Start of Block
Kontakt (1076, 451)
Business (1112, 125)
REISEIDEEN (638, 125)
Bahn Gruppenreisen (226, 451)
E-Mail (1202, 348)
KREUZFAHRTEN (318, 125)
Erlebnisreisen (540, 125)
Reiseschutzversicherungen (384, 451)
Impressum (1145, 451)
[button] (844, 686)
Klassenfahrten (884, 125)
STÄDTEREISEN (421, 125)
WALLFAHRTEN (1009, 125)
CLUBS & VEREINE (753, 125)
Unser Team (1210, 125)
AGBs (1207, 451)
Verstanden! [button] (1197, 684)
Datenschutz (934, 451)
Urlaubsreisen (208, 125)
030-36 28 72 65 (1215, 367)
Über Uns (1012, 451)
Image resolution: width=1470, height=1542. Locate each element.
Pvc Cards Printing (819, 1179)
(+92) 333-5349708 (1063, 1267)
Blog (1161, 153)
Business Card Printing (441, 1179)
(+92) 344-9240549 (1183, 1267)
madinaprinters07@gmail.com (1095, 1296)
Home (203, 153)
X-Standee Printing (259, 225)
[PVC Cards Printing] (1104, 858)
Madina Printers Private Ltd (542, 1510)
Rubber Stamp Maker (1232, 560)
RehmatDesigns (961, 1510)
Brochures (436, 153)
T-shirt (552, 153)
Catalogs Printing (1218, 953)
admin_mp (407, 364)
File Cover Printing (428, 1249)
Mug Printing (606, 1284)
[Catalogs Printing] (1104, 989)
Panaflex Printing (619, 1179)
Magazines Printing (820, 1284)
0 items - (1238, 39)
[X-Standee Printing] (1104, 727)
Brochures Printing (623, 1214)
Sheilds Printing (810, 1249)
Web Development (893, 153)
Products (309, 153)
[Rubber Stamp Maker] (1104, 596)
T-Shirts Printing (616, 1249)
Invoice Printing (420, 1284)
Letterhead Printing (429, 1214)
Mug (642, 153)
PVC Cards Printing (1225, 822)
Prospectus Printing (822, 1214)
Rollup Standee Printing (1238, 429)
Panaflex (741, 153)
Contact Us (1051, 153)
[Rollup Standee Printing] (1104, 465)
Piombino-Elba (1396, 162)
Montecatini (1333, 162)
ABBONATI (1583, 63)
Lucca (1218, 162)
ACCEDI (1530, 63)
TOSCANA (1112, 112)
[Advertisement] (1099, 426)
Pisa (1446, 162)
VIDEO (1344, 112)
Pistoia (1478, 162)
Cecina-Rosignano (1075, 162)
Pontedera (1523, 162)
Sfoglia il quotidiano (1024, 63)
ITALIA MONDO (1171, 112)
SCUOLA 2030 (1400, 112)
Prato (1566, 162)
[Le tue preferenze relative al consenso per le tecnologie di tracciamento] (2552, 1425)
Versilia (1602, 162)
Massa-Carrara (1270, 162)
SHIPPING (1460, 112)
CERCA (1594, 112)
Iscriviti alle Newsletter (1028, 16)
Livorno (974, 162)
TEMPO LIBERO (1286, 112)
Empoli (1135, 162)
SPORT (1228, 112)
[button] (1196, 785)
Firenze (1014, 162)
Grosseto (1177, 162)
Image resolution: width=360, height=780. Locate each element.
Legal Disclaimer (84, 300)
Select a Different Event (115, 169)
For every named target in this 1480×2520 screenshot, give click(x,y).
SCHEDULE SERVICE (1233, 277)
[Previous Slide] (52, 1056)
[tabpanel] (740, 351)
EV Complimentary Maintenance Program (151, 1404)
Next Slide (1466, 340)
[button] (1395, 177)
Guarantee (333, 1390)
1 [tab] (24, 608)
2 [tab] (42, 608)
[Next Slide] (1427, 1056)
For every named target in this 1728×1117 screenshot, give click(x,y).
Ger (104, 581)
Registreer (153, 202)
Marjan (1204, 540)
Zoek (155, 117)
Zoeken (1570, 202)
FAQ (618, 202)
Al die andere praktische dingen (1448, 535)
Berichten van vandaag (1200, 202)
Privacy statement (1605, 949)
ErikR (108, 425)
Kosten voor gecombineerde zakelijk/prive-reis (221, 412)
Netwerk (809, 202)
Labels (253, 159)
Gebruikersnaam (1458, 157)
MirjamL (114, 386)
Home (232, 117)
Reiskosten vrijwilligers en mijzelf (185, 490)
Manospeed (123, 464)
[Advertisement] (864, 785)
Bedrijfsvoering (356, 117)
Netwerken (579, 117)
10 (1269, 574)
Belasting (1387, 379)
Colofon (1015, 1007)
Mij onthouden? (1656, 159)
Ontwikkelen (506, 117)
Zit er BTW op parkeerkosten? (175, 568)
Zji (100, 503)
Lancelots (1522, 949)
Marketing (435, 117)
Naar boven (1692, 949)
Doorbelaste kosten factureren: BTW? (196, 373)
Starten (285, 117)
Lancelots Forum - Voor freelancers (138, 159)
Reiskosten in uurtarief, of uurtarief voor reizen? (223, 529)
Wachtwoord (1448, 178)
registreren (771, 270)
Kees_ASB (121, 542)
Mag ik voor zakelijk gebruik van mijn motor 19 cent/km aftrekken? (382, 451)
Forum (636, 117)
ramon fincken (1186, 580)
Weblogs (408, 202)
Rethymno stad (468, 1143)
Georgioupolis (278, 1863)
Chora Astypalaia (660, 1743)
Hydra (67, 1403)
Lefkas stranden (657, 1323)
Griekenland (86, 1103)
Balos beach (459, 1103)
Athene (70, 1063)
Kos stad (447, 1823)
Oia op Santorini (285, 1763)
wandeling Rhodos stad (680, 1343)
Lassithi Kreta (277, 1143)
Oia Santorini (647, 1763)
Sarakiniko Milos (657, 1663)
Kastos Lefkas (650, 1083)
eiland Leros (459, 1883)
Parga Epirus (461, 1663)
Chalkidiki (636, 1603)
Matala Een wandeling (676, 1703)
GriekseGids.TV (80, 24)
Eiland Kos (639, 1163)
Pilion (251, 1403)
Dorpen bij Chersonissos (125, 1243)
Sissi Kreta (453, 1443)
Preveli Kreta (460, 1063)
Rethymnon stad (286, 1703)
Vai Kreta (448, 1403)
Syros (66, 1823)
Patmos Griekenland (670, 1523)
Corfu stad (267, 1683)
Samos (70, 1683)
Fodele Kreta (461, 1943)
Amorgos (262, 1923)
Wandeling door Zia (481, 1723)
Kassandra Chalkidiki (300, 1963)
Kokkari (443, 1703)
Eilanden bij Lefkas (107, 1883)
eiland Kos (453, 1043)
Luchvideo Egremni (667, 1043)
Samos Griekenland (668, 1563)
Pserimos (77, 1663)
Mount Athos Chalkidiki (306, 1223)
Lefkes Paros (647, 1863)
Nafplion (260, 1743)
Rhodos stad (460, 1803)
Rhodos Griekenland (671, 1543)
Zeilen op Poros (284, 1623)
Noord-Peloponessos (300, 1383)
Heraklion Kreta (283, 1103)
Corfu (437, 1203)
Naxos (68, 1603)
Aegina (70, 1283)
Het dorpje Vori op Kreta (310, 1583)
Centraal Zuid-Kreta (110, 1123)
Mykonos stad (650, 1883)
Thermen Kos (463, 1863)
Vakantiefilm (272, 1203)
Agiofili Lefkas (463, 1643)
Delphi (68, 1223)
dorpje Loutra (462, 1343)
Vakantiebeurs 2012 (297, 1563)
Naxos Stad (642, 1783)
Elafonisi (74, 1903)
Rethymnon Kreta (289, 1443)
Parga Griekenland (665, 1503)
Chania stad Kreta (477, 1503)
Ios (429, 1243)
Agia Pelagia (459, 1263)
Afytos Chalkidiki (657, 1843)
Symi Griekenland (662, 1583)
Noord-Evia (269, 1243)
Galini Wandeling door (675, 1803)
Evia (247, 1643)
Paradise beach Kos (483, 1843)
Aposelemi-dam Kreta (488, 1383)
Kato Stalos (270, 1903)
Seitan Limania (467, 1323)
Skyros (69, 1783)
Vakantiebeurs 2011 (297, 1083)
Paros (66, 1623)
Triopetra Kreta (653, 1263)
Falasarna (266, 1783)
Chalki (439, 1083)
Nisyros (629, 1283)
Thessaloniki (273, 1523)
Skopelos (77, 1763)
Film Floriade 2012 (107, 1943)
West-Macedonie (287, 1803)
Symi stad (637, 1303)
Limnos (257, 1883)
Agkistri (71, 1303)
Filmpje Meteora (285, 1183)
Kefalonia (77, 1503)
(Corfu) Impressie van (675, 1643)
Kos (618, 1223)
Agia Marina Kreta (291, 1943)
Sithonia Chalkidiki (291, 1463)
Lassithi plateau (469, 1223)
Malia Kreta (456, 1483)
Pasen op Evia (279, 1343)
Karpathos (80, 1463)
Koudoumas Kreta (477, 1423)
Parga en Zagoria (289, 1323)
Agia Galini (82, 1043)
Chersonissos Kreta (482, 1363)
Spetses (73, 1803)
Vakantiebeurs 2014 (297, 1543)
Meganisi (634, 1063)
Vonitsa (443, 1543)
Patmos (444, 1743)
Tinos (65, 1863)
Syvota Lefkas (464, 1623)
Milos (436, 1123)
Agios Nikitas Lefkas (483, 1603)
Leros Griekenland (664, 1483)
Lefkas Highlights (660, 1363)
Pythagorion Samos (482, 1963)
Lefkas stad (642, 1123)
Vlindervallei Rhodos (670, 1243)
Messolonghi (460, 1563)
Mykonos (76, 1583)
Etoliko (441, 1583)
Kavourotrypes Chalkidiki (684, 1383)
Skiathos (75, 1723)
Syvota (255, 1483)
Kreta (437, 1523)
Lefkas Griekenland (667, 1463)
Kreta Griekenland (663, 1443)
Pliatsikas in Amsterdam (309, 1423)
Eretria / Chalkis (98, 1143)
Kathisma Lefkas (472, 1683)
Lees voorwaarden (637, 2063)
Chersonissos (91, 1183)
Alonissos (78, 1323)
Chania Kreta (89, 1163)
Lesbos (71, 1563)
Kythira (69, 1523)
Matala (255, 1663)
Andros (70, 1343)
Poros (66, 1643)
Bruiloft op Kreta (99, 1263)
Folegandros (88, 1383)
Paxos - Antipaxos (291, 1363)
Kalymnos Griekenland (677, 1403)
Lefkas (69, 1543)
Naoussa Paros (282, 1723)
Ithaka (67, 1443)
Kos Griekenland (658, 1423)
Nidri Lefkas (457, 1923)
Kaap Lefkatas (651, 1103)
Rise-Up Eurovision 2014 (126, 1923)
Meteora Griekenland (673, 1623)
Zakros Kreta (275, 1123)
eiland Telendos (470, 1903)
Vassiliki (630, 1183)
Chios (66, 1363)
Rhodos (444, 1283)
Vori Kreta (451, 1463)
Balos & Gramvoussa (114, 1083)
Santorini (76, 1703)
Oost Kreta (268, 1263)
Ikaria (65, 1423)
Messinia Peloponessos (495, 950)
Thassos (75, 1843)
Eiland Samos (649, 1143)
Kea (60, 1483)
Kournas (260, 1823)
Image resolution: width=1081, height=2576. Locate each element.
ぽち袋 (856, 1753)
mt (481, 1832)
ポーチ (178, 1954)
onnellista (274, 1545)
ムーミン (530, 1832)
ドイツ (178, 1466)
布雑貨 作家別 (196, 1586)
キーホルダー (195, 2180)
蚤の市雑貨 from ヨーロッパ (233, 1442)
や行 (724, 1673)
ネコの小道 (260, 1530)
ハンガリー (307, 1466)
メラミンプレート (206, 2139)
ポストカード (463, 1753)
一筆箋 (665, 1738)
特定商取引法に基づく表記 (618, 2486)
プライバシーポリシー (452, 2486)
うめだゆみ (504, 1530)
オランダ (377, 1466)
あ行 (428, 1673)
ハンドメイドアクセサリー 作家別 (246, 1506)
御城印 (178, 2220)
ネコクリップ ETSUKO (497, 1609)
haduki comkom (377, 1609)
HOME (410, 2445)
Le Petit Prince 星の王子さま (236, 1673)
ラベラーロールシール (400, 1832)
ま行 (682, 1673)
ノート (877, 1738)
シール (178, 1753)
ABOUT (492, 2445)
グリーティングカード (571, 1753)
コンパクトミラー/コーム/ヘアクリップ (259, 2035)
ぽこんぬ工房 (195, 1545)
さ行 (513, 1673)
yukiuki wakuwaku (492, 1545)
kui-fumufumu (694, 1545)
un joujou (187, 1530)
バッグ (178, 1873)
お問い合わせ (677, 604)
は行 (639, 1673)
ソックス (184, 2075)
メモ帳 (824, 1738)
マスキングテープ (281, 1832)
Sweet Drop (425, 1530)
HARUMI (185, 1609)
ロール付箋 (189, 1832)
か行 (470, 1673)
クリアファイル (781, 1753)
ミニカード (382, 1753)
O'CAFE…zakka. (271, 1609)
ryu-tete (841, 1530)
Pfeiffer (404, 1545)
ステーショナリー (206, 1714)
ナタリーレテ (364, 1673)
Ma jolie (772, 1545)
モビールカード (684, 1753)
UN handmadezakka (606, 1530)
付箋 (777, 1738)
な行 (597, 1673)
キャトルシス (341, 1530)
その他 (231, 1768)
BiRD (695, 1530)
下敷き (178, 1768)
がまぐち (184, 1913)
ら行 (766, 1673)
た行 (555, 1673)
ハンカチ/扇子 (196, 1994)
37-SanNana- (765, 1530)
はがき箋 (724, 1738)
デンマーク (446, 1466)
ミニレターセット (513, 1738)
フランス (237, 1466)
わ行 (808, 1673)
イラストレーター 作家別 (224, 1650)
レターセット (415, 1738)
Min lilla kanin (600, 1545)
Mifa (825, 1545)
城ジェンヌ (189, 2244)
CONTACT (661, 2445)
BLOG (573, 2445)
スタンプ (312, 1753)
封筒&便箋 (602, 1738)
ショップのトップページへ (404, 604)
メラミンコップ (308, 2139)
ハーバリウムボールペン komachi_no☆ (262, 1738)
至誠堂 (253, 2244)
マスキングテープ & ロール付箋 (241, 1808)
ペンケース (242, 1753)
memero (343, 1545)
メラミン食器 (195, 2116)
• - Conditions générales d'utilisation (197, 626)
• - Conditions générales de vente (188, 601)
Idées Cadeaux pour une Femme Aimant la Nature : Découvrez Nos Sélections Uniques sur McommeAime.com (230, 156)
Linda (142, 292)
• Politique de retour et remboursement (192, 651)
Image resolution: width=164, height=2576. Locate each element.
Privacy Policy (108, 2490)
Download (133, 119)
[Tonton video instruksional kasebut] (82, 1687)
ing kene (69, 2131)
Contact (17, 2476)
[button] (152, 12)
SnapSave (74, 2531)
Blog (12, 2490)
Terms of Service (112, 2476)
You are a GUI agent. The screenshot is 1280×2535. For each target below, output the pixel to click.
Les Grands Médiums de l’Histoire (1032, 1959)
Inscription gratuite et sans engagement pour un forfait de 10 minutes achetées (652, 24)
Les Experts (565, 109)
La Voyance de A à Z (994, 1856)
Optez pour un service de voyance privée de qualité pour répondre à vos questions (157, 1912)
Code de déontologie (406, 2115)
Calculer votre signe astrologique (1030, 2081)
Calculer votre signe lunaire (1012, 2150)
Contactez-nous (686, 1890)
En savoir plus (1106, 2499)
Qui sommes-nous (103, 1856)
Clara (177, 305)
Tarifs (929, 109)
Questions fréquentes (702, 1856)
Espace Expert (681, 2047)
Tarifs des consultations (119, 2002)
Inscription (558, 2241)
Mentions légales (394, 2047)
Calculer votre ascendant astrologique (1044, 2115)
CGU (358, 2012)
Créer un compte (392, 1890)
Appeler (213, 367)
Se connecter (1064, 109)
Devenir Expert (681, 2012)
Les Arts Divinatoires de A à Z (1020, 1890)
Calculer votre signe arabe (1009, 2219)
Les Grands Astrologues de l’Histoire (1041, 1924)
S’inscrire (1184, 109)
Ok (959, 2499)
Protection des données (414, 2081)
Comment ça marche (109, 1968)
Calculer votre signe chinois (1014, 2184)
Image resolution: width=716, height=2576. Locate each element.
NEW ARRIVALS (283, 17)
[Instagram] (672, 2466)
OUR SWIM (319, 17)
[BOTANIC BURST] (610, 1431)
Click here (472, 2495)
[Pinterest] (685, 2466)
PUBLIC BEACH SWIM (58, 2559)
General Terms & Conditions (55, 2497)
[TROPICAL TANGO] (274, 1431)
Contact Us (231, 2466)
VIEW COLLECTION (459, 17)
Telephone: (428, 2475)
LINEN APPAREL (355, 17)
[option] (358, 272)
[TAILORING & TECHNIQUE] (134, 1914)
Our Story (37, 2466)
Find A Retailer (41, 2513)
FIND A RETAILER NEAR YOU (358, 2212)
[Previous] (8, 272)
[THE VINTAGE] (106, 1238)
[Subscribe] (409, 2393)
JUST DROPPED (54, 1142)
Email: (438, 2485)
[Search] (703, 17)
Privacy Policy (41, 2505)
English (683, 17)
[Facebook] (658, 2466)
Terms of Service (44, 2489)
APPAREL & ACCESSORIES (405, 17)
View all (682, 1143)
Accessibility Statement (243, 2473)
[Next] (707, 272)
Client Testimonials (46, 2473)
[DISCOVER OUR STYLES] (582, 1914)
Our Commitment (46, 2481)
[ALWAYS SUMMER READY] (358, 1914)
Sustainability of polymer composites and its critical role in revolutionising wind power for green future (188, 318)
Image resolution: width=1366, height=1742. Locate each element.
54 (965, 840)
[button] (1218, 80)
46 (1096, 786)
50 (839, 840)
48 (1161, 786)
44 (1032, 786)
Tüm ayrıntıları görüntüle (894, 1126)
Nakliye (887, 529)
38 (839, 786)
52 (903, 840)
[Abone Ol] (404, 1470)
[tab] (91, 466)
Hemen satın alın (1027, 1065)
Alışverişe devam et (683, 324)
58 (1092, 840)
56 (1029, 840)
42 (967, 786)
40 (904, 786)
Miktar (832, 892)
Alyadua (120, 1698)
End of Block
What you should do: Can you repeat, word for word, every line above from the one containing "PVC Cards Printing (1225, 822)" down to the one containing "Select a Different Event (115, 169)", including both?

Expected answer:
PVC Cards Printing (1225, 822)
Prospectus Printing (822, 1214)
Rollup Standee Printing (1238, 429)
Panaflex (741, 153)
Contact Us (1051, 153)
[Rollup Standee Printing] (1104, 465)
Piombino-Elba (1396, 162)
Montecatini (1333, 162)
ABBONATI (1583, 63)
Lucca (1218, 162)
ACCEDI (1530, 63)
TOSCANA (1112, 112)
[Advertisement] (1099, 426)
Pisa (1446, 162)
VIDEO (1344, 112)
Pistoia (1478, 162)
Cecina-Rosignano (1075, 162)
Pontedera (1523, 162)
Sfoglia il quotidiano (1024, 63)
ITALIA MONDO (1171, 112)
SCUOLA 2030 (1400, 112)
Prato (1566, 162)
[Le tue preferenze relative al consenso per le tecnologie di tracciamento] (2552, 1425)
Versilia (1602, 162)
Massa-Carrara (1270, 162)
SHIPPING (1460, 112)
CERCA (1594, 112)
Iscriviti alle Newsletter (1028, 16)
Livorno (974, 162)
TEMPO LIBERO (1286, 112)
Empoli (1135, 162)
SPORT (1228, 112)
[button] (1196, 785)
Firenze (1014, 162)
Grosseto (1177, 162)
Image resolution: width=360, height=780. Locate each element.
Legal Disclaimer (84, 300)
Select a Different Event (115, 169)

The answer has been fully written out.